Ook op andere wijze schonk het blad aandacht aan Sluiters werk. A. Oliemans uit Noordlaren citeerde in september 1954 enkele regels uit het gedicht dat bij hem de titel Onrust kreeg, gezang Onrust en ongestadigheid van 's menschen hertevan Sluiter. Oliemans voelde zich, net als vele anderen die uit deze bron putten, kennelijk gedwongen op te merken dat Sluiter geen grote was in de woordkunst. “(…) maar hier is een mens aan het woord met zelfkennis”, voegde hij er in hetzelfde spoor direct aan toe. In dezelfde geest lieten zich meer mensen uit en onthulden zo mede iets van Sluiters onweerstaanbare aantrekkingskracht.
Ook in religieus-socialistisch weekblad
In christelijke kranten en tijdschriften met een behoudend karakter waren jaren geleden regelmatig dichtregels van Sluiter te vinden (niet vreemd dus, dat de afname van het aantal uitgaven in deze sector invloed heeft op eens prominent aanwezige poëzie). Opmerkelijker is het dat Sluiters naam ook in het religieus-socialistisch weekblad Tijd en Taak verscheen. Onder de titel Opstanding bracht het blad in de paastijd van 1951, op 24 maart, dichtregels van Sluiters gezang Vrolijcke verrijsenis van onsen Heere Jesus Christus, vier van de dertien verzen: de nummers 3, 5, 7 en 10.
Sluiter werd in Tijd en Taak van 21 mei 1955 opnieuw genoemd, naar aanleiding van de verschijning van het boek Religieuze poëzie der Nederlanden van Michel van de Plas. Pijnlijk werd in dit boek bij de poëzie van de 17e eeuw Sluiter gemist, door J.G.B. (vrijwel zeker redacteur dr. J.G. Bomhoff). Hij constateerde in het algemeen een “een onrechtvaardige miskenning van poëzie van protestantse huize: Allard Pierson, De Genestet enz. een miskenning die typisch is voor de humanistische en r.k. literatuurbeschouwing”.
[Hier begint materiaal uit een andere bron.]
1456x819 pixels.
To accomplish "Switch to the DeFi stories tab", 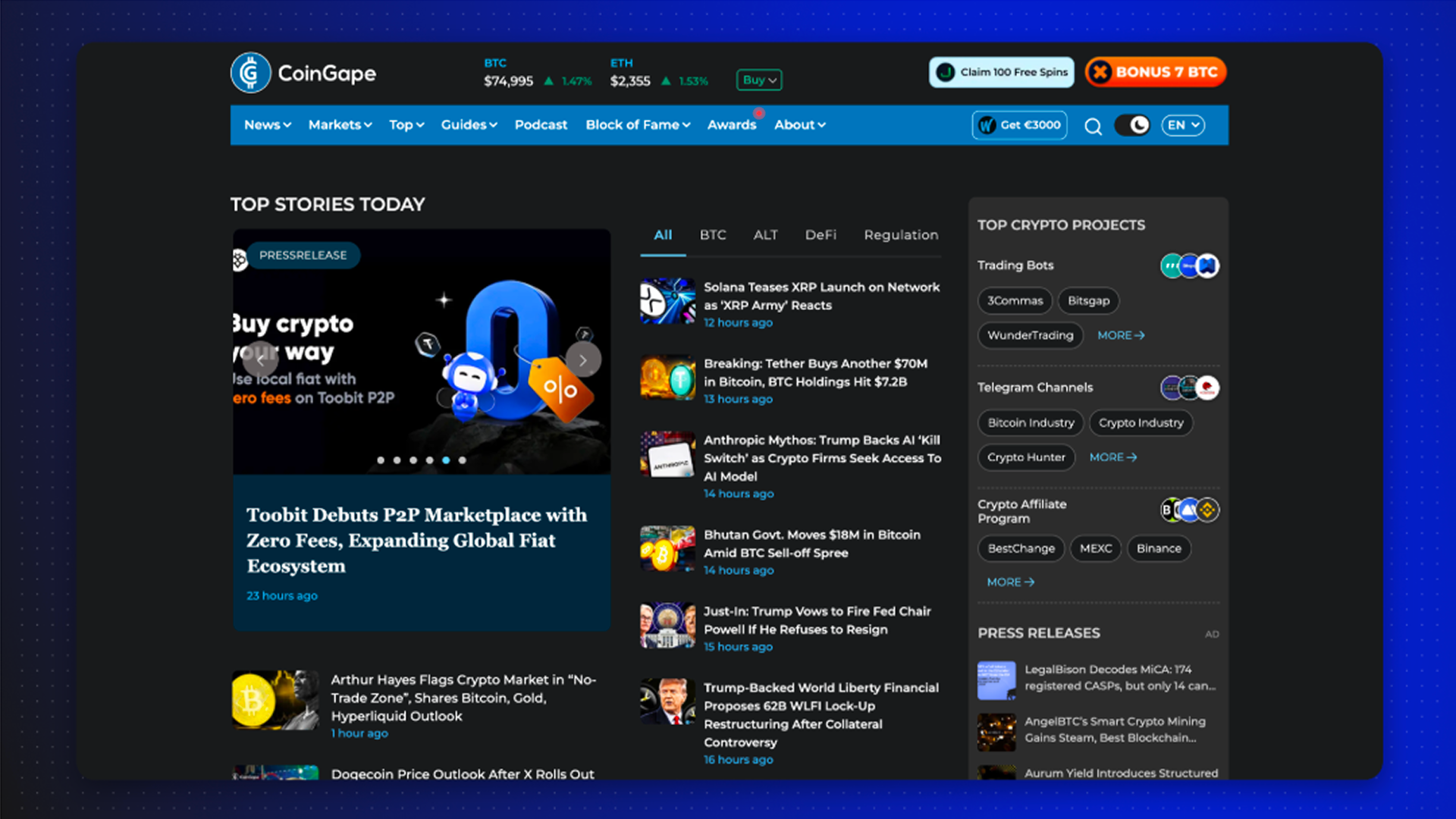I will [x=821, y=235].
Een grote sprong aan het slot van dit verhaal nog weer, van de Achterhoek en landelijk en politiek getinte stukken naar Eilanden-Nieuws, een christelijk streekblad op gereformeerde grondslag voor de Zuid-Hollandse en Zeeuwse eilanden. Het blad voerde in de vaste rubriek In het zicht van de Lange Jan (verwijzing naar de Abdijtoren van Middelburg) op 30 december 1966 zes regels op uit Sluiters Eibergsche Sang-Lust, uit het vijfde couplet van Men behoort meer te sorgen, hoe men in den Hemel, dan door de werelt, komen sal:
Graag meer onderzoek
Wat valt op na het losjes vergaren van Sluiterregels? Deze dichter was na een paar eeuwen bekend en geliefd om veel meer dan twee regels. Wie iets uit zijn werk overnam moet dit of zeer goed hebben gekend, of vanwege zijn bekendheid naar iets hebben gezocht wat aansprak of goed paste.
Bij het lezen van dichtregels van Sluiter in zeer uiteenlopende kranten en tijdschriften dringen zich allerlei vragen op en prikkelend element is zeker, dat, anders dan verwacht, deze dichter verder reikte dan lang werd gedacht.
Graag meer onderzoek. Afgezien van zijn bekendste en meestal veel te ruim geïnterpreteerde regels over dees’ achter-hoek, is na de jaren zestig niet veel meer gedrukt van wat uit Sluiters pen voortkwam. Is deze indruk juist? Kampen andere dichters met een vergelijkbare neergang? Hebben dichtregels in publicaties te lijden gehad onder eerst de opkomst van de televisie en later het internet en nieuwe media?
Naast algemene factoren moet voor het afnemend weergeven van Sluiters werk, een dominee, die meer stichter dan dichter wilde zijn, uiteraard worden gedacht aan de invloed van grote veranderingen en sterk verminderde kerkelijke en religieuze interesse.
Het laatste woord is er echter zeker nog niet over geschreven.